Here's my take on each of the points you raise:
Unfriendly community, questions are received with down-votes
I know many people feel this way but my experience in the SE network has been the exact opposite. Downvotes are not bad. Let me repeat that. Downvotes are not bad. They are in fact precisely what makes the SE sites so useful. We need bad posts to be downvoted, that's the only way good posts come to the top. yes, some people can take the downvotes as an insult instead of as an invitation to improve their answer. Quite simply, those people won't have a good time here so it would be better for them—and us—if they go to another site.That's not a problem, there's enough to go around.
Toxic environment
That really isn't my impression of SE and I feel that most people who feel it's toxic simply don't understand the system and consider downvotes and closed questions to be personal attacks. With the possible exception of SO which is orders of magnitude larger than any other site, most SE sites are relatively friendly as long as you put some effort into your posts. Yes, dumping your homework with no attempt to solve it and asking others to do your work for you are not well received. Well, they shouldn't be.
However, I have been quite active (>10 or 20k rep) on 4 sites of the network, I'm an elected mod on two and participate in quite a few more. I haven't felt any of them were in any way "toxic". Maybe I was lucky, granted, but I really think the "toxicity" is almost entirely born of simple misunderstandings about what the SE site are and are not.
Lack of support from moderators
I don't really know what that is supposed to mean. I see some complaints about too much moderation in the linked biostars post but none of a lack thereof. Also, most people who're not familiar with SE tend to assume that anyone who cotes to close a post or edits or does anything else that wouldn't be possible by users on traditional forums is a mod.
Lack of discussion about questions
Yes, absolutely! SE is not a forum and not the right place for disussion. But that's great! If you need a discussion, you can always go to Biostars or SeqAnswers or even our chat. This isn't a place for discussion, it's a Q&A site. That's fine: to each their own.
Adding more sites is diluting the user base
Dunno about that. I, for example, find both SeqAnswers and Biostars unpleasant, chaotic and far harder to extract useful information out of than the SE sites. Which is why I am so pleased with this proposal. So it's not so much a question of diluting the community as it is one of offering multiple venues where each of us can find their niche and the site they find most useful. There are enough bioinformaticians around by now that the community can support multiple sites, I think.

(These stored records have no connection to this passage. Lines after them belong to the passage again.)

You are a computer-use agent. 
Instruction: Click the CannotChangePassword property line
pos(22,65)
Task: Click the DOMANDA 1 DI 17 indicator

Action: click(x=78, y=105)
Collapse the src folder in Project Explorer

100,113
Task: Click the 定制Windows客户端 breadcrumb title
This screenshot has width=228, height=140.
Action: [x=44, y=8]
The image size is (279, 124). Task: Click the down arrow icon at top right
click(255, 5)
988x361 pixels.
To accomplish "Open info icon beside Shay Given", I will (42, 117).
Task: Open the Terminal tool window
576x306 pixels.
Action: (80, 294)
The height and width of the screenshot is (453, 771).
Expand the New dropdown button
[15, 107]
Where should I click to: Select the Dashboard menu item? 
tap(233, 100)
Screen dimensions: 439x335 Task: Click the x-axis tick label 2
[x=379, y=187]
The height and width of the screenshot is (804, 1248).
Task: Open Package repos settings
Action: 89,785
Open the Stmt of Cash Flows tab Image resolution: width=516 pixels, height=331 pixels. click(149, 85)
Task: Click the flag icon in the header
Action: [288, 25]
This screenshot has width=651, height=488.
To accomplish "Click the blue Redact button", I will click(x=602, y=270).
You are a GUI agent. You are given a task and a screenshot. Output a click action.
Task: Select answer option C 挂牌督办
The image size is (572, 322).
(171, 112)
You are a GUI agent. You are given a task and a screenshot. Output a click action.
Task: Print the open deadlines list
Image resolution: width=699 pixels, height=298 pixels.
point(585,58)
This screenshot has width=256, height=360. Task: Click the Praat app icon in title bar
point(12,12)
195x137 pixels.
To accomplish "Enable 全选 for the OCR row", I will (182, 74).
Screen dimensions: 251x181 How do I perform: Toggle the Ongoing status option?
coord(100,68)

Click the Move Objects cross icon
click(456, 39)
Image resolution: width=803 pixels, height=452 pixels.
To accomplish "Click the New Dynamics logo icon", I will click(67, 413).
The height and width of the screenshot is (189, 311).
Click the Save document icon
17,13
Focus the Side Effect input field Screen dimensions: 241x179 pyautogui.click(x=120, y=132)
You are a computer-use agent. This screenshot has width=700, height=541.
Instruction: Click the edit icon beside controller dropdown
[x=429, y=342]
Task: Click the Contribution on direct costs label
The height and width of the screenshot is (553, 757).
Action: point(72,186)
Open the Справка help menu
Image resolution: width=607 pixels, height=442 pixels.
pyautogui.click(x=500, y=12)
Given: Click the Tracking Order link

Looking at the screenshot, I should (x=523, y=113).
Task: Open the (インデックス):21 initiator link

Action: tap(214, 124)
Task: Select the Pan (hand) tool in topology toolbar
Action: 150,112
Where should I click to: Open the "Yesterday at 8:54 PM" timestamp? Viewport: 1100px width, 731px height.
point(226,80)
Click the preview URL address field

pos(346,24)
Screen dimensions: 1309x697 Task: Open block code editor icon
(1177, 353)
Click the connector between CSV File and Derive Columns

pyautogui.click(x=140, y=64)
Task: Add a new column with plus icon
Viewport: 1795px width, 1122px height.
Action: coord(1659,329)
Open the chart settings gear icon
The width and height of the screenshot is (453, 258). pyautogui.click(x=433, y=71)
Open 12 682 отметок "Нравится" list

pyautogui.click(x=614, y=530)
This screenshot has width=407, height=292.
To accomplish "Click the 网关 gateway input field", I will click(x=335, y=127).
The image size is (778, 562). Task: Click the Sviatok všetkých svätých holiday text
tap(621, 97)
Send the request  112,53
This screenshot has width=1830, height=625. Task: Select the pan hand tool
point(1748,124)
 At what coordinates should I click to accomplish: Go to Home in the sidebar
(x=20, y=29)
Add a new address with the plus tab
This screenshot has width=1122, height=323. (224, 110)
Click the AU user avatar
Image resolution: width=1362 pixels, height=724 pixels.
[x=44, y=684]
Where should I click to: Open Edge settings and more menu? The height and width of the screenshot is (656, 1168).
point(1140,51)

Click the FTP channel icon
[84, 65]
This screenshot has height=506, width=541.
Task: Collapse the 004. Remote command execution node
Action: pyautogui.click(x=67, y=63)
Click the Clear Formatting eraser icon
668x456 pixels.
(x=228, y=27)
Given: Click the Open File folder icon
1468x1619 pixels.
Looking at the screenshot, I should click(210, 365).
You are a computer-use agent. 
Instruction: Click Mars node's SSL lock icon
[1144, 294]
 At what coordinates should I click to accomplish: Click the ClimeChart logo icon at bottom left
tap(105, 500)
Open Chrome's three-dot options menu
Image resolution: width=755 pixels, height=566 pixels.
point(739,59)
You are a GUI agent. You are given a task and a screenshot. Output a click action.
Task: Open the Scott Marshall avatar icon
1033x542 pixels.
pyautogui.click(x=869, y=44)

Cross-post with other communities
Why does this matter? If another community has a useful piece of information, we copy it over. That's the beauty of open licenses.
License of the code provided in Stack Exchange
Again, for me that's a feature and not a bug. Any code posted here can be used by anyone else in the community with attribution. Surely that's a good thing?
In summary, there's no reason to please everyone. This is an SE site and the SE network has clearly demonstrated that there are many, many users who enjoy their system and find it useful in their work. Other people find it too restrictive or negative or hard to deal with. That's absolutely fine. Those of us who like the SE system are free to use this site and those of us who don't are free to use the others. Nobody is forcing anyone to do anything.
So yes, we should be friendly and open and helpful to newbies. Ignorance is never a sin. On the other hand, laziness and unwillingness to put effort into your question and answer are, and I see no reason why we shouldn't have strict quality standards. Many SE sites cater to both experts and novices and the level of expertise is far less important than the effort put into a post. So as long as you don't use this site as a substitute for doing your own work, you should be welcome to ask a question of any level of expertise here. But not things that would be answered by pasting the question title into Google or Wikipedia. Some effort is required, yes.